Every line from the line containing "1204x997 pixels. How" through the end of the data is to be reproduced exactly, excluding pictures.
——
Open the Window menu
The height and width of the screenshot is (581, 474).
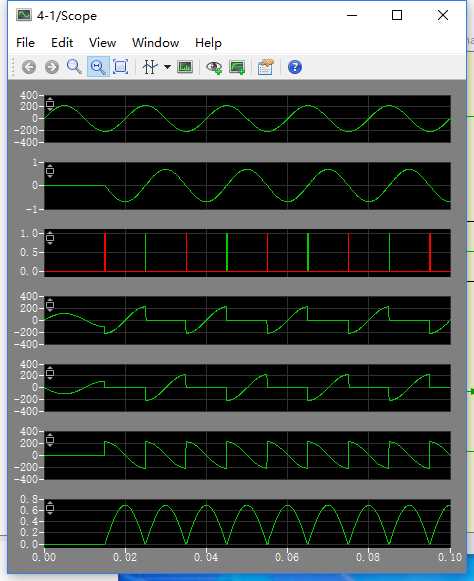(x=156, y=43)
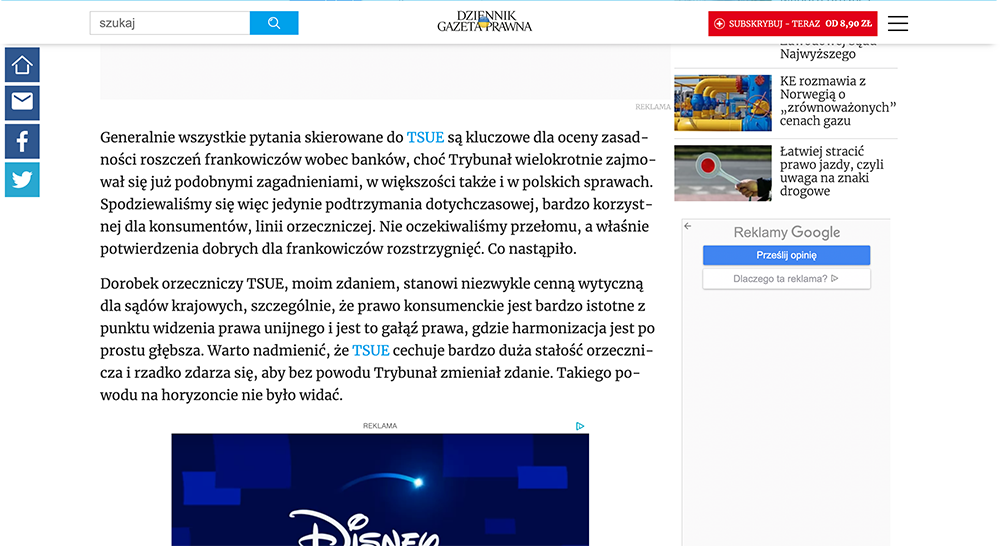This screenshot has width=1000, height=546.
Task: Share article on Facebook
Action: [22, 141]
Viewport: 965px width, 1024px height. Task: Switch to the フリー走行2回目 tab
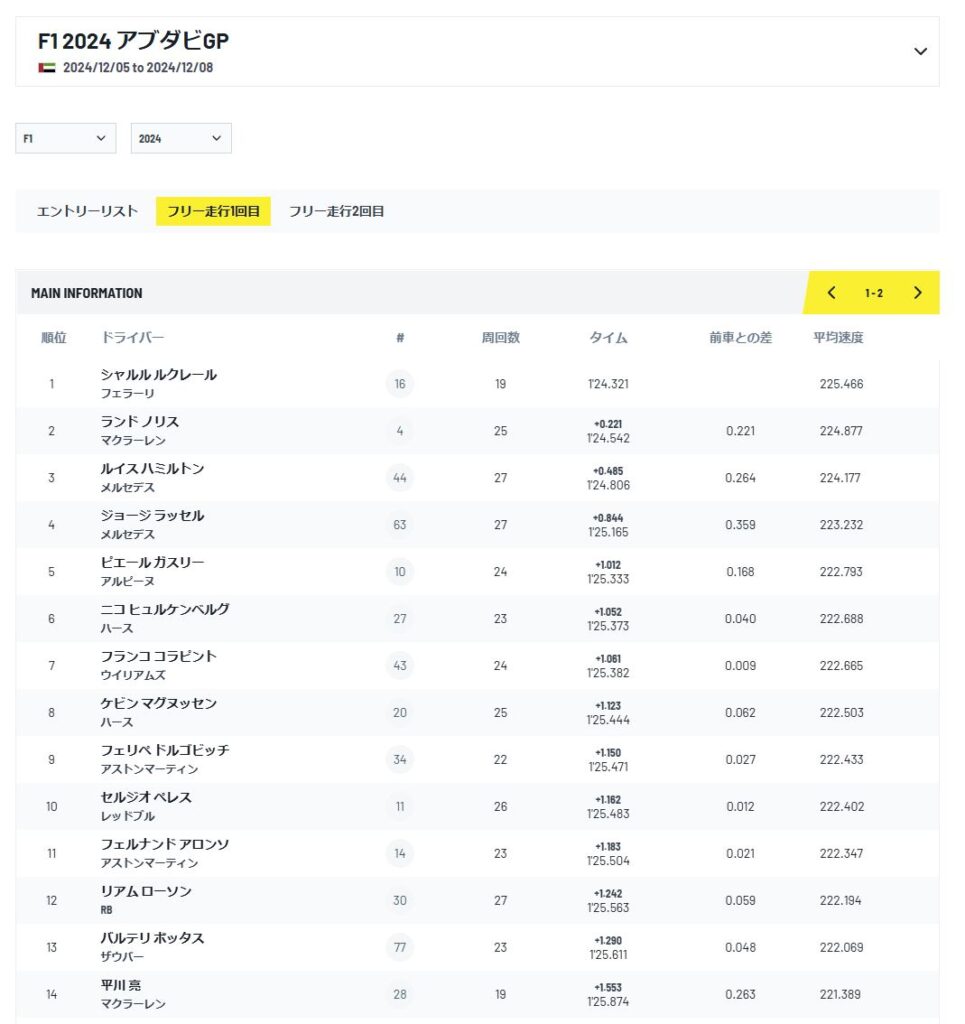336,211
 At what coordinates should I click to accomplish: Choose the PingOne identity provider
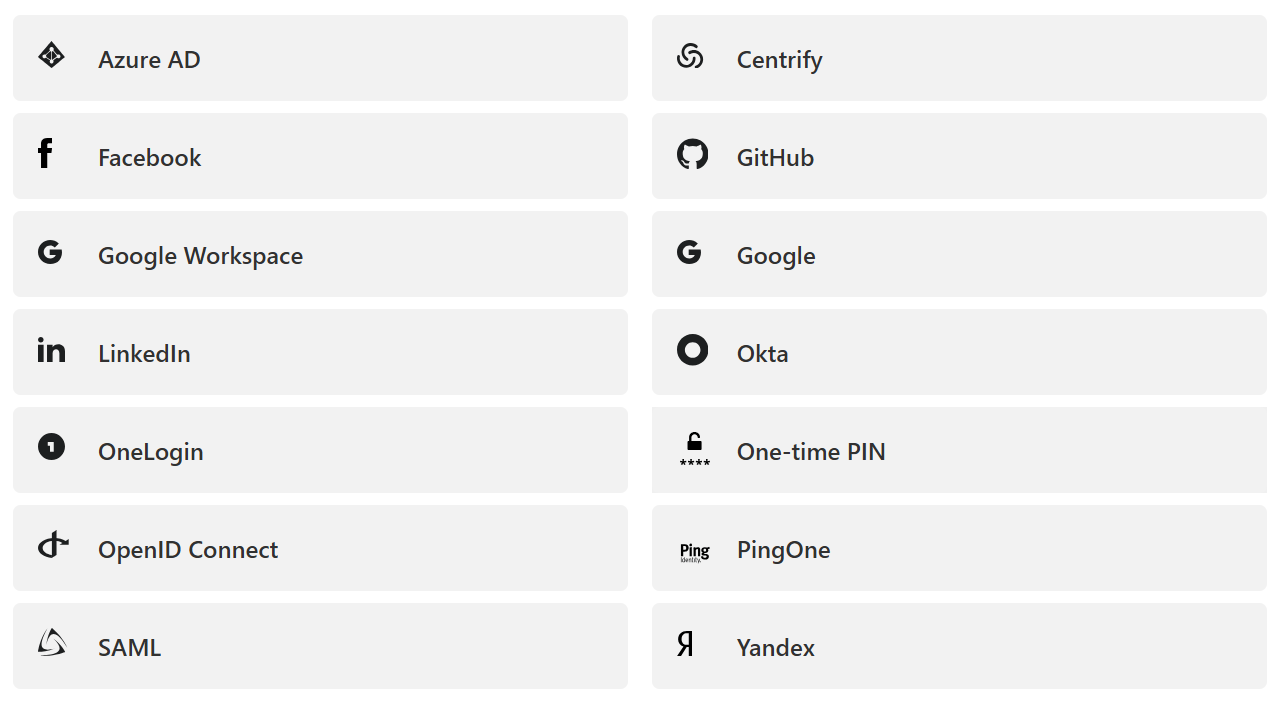pyautogui.click(x=783, y=550)
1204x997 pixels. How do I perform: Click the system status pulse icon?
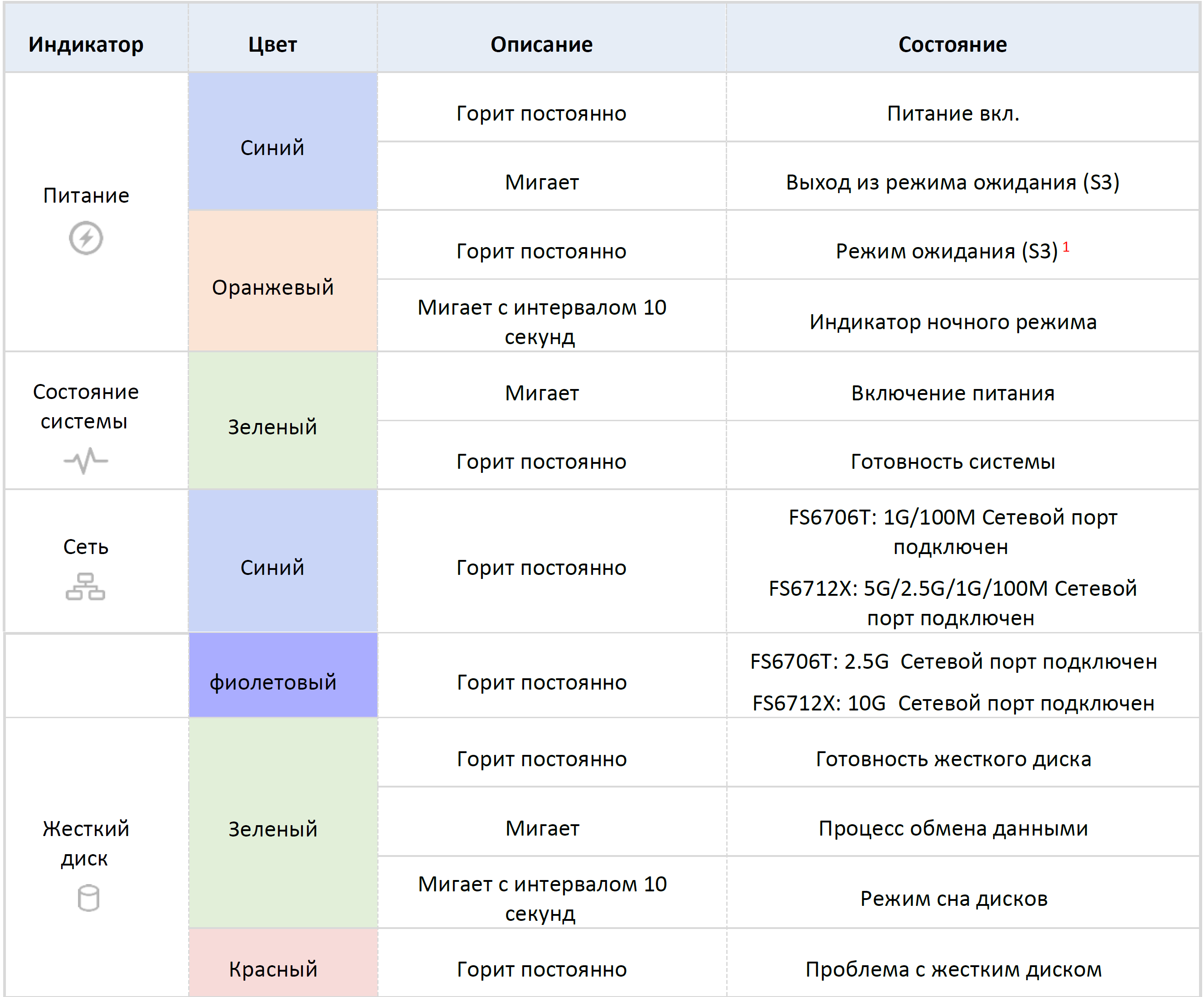click(85, 460)
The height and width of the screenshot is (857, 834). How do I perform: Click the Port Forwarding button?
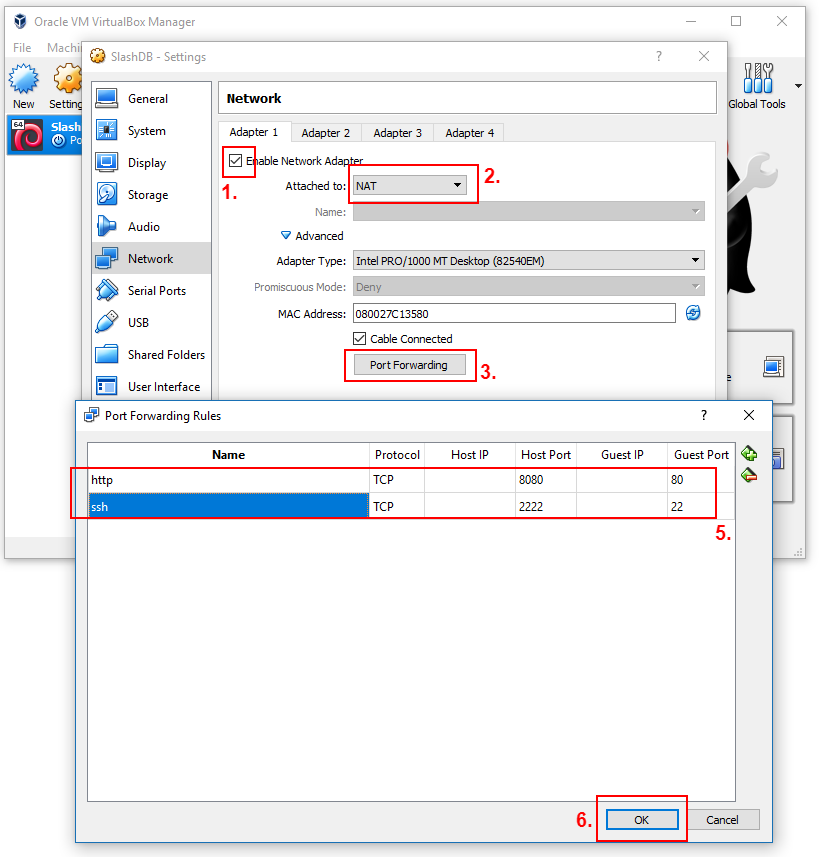pos(408,365)
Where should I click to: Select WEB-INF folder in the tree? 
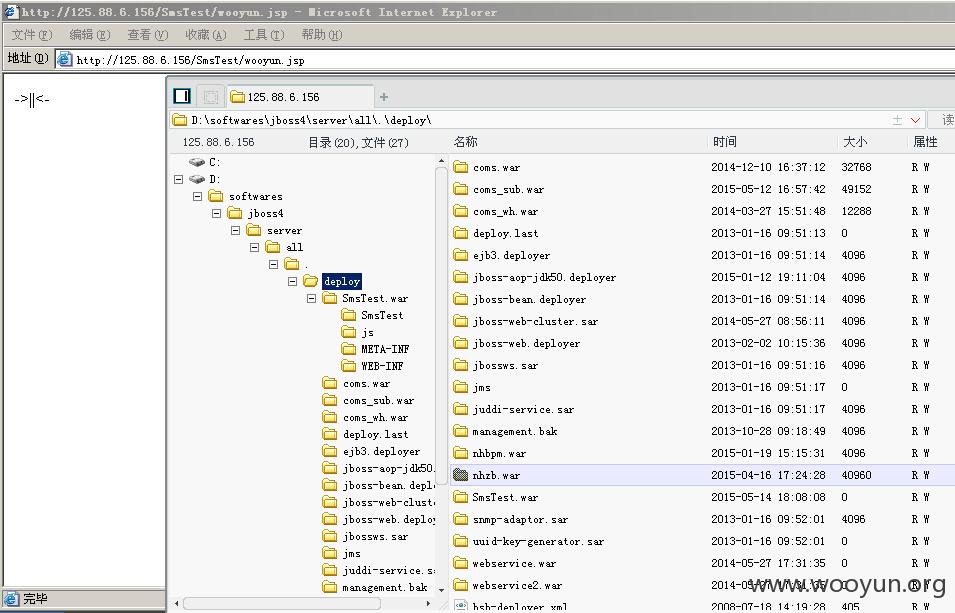pyautogui.click(x=382, y=366)
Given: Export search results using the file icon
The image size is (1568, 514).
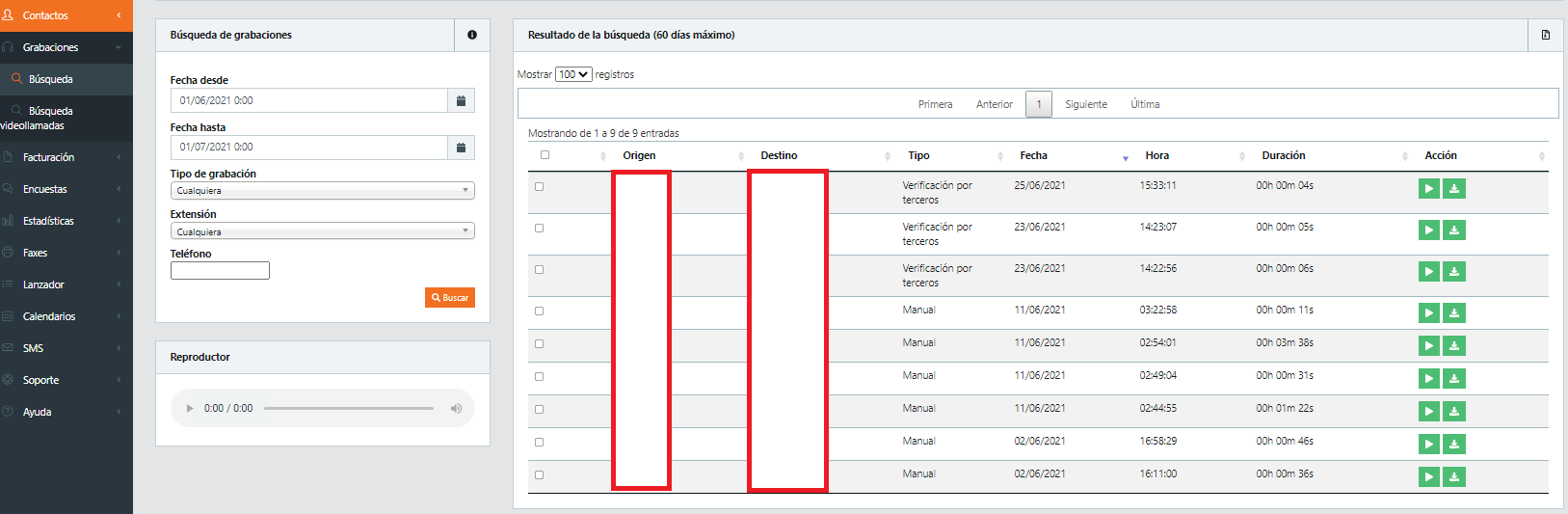Looking at the screenshot, I should 1546,35.
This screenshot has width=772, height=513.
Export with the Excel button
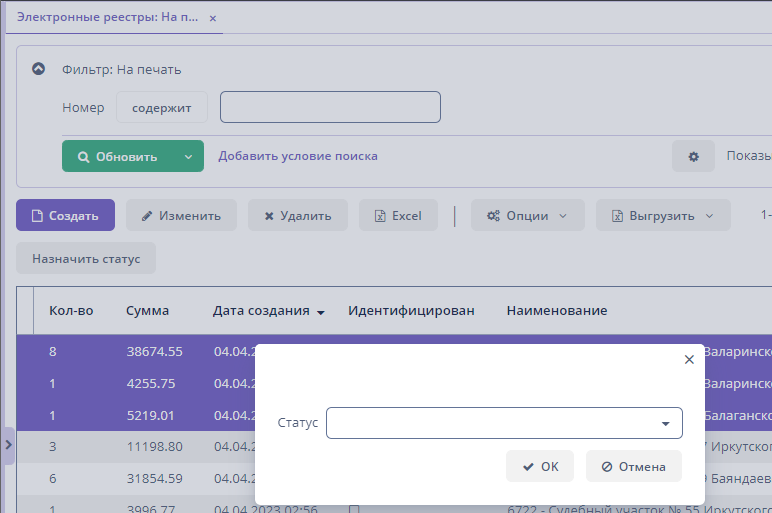pos(398,216)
——
- _Answer for this exercise_
1204x997 pixels. How do I perform: Click the system status pulse icon?
click(85, 460)
The height and width of the screenshot is (857, 834). How do I perform: Click the Port Forwarding button?
pos(408,365)
Where should I click to: Select WEB-INF folder in the tree? 
pyautogui.click(x=382, y=366)
Given: Export search results using the file icon
The image size is (1568, 514).
Looking at the screenshot, I should 1546,35.
This screenshot has width=772, height=513.
Export with the Excel button
pos(398,216)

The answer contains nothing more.